From what I understand, "no" is only to be used when there is danger present--such as your kid preparing to tongue a light socket or touch a hot skillet on the stove. "No" is not to be used for the ten thousand other things your kid is constantly doing now that he's super-mobile. I guess saying "no" simply teaches kids to say it right back to you even sooner.
"No" is hard for me to let go of. I have two dogs, and "no" is a big part of their lives. "No," in fact, works pretty well with dogs. It doesn't always work for babies though.
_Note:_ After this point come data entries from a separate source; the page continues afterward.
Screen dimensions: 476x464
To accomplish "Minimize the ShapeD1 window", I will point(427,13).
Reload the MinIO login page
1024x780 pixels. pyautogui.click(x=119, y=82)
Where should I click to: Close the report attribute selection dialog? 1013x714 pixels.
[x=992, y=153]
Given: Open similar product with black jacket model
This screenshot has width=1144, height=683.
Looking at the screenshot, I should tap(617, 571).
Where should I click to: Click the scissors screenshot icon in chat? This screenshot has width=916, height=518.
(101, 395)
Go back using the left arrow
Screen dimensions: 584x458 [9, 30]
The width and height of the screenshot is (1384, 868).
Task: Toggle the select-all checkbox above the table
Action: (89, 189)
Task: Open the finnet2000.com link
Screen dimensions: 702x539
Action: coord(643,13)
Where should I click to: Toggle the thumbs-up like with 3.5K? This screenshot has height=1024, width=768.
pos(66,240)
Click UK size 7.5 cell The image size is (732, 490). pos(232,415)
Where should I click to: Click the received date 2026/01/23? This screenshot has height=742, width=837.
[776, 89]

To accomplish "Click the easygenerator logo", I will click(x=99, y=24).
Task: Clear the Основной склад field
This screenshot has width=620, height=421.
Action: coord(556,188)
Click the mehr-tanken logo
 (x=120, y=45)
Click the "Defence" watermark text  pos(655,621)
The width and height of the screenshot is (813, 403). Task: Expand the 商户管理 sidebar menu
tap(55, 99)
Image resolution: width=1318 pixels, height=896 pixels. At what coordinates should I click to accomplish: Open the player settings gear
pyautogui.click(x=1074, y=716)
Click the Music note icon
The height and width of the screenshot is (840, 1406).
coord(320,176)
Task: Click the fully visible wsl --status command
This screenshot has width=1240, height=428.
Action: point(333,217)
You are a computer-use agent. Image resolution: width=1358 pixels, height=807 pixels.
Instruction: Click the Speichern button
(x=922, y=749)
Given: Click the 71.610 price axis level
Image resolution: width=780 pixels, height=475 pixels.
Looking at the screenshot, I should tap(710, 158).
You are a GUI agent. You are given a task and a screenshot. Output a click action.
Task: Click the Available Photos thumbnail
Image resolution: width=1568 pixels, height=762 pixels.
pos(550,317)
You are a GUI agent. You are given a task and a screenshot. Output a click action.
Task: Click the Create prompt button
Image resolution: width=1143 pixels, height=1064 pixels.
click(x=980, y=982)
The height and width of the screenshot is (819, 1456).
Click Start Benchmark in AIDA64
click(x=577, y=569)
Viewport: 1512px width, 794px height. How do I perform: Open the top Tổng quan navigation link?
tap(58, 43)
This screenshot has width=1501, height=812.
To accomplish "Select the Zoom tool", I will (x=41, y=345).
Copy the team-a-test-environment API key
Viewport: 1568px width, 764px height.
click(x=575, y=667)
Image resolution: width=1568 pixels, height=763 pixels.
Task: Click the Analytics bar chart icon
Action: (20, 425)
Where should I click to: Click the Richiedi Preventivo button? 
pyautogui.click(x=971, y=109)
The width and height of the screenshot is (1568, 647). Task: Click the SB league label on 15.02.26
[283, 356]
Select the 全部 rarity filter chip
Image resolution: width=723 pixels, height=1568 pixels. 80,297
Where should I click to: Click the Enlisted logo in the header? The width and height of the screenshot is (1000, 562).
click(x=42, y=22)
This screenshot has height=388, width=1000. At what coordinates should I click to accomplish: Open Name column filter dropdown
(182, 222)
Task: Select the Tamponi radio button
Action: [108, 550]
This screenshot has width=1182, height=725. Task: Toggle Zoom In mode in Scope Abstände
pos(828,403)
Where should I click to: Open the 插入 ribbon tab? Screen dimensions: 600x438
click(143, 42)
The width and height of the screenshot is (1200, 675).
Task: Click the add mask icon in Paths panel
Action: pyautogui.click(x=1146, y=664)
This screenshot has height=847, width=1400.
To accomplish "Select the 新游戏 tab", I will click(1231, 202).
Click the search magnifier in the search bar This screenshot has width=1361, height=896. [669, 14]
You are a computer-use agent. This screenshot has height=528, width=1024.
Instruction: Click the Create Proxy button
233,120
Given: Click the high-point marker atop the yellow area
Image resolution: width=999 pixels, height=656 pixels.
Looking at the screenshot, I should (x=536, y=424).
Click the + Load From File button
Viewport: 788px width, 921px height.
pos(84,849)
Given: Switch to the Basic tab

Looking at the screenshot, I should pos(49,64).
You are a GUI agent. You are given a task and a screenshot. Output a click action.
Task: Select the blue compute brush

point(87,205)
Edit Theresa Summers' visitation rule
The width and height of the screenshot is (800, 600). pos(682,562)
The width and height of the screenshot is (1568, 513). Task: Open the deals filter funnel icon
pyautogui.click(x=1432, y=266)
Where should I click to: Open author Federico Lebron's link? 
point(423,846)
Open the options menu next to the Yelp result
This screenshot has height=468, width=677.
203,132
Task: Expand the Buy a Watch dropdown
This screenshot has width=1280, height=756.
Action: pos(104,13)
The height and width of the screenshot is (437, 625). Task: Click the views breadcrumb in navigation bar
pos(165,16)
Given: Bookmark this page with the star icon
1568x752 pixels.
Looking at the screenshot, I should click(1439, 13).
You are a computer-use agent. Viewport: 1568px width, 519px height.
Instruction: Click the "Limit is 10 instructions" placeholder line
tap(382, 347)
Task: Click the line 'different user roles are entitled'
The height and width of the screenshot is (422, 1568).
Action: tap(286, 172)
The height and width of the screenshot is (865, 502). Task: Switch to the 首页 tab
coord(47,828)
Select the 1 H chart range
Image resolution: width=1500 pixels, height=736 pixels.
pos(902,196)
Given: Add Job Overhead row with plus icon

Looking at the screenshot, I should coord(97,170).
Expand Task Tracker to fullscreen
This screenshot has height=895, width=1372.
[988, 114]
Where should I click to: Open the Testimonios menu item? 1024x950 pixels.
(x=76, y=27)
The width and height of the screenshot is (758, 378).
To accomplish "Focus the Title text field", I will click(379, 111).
Mine just looks at me when a "no" slips out and usually smiles or laughs and/or continues on with whatever he's doing that I'd rather he not.
My husband laughs about what sorts of things we're supposed to say instead of "no." He asks if we're supposed to say things like, "I'd really rather you find another activity than continue to pull all my hardback books off the shelves." At least, lengthy as that is, it would teach our son more vocabulary.
I try not to say it, but occasionally it slips out anyway. Then I feel sort of bad. Then I get over it. I try to pick the kid up, move him to another area and another activity and hope for the best. Ten times out of ten he's back doing what he is not supposed to be doing before I can even sit down. So, sorry, but sometimes he gets a firm "no." And sometimes it actually works.
Any ideas what else we might do to avoid using this old standby? I'm tired of hearing myself say--or think--the word "no!"